Top of Material supplied

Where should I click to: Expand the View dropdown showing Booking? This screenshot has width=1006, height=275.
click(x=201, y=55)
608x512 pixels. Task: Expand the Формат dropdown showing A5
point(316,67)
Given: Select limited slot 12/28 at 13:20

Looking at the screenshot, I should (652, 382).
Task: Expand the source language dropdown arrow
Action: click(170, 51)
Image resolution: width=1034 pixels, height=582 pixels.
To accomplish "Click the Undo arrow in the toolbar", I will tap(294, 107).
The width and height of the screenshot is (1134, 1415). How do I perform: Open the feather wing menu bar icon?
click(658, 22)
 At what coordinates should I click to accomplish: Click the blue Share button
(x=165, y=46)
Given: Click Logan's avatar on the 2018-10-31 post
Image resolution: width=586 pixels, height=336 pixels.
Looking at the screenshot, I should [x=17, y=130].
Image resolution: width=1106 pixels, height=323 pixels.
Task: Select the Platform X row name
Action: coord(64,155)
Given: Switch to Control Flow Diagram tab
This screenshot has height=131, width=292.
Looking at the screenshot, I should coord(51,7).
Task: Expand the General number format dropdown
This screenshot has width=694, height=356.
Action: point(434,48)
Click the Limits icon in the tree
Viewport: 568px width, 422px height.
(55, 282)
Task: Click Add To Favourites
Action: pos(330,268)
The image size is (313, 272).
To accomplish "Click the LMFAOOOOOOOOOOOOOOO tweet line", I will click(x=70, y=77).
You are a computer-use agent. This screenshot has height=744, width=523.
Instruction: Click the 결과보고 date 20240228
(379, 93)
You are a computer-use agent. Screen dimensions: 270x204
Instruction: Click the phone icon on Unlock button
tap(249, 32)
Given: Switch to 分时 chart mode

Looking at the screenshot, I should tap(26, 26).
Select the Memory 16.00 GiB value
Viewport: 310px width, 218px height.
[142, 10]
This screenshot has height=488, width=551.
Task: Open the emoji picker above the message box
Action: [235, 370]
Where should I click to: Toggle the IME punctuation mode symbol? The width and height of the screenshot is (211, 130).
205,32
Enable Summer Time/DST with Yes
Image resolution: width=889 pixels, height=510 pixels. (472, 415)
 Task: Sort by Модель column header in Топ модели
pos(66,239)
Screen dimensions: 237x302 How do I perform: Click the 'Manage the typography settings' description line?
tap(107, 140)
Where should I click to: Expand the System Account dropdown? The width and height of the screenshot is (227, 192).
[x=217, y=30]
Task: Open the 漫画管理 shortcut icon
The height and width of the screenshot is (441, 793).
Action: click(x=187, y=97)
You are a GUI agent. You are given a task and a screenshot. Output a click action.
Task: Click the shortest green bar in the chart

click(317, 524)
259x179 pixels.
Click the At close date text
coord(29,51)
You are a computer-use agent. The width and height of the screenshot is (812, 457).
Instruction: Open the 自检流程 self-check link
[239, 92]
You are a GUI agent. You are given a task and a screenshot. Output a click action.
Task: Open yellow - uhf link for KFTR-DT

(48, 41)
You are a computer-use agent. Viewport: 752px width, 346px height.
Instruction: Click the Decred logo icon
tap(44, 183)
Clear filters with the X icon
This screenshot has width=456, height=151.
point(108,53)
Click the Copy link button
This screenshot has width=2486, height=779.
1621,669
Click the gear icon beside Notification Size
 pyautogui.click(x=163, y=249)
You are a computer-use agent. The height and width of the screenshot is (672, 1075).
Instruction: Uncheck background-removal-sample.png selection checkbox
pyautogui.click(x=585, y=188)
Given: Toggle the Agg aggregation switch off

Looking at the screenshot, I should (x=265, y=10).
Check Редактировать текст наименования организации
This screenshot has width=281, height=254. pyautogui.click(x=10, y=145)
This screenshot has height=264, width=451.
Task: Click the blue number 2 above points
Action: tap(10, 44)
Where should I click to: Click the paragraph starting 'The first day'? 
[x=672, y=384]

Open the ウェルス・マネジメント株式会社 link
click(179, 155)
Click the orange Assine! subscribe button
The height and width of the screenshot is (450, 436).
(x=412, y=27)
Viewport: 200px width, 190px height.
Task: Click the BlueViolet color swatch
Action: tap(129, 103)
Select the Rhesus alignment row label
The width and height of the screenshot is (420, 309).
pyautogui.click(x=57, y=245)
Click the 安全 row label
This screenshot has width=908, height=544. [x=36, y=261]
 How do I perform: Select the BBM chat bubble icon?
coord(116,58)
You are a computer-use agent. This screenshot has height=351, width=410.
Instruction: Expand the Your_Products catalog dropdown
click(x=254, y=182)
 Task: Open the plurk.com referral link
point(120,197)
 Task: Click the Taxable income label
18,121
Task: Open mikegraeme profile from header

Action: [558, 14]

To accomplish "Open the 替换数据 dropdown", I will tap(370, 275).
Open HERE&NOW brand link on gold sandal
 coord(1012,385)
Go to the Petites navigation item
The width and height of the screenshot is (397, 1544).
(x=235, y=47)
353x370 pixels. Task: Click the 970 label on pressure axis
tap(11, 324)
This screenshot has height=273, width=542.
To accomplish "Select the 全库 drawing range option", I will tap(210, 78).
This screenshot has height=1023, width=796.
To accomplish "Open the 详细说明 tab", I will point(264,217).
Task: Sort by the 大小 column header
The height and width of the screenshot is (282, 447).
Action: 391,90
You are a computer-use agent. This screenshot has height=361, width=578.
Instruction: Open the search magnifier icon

Bottom of Material supplied

◆ **What is required**: For this exercise, repeat exactly the lines of the data above from the one with "Image resolution: width=1034" down to the one with "Given: Click Logan's", both end lines included.

◆ **Solution below**:
Image resolution: width=1034 pixels, height=582 pixels.
To accomplish "Click the Undo arrow in the toolbar", I will tap(294, 107).
The width and height of the screenshot is (1134, 1415). How do I perform: Open the feather wing menu bar icon?
click(658, 22)
 At what coordinates should I click to accomplish: Click the blue Share button
(x=165, y=46)
Given: Click Logan's avatar on the 2018-10-31 post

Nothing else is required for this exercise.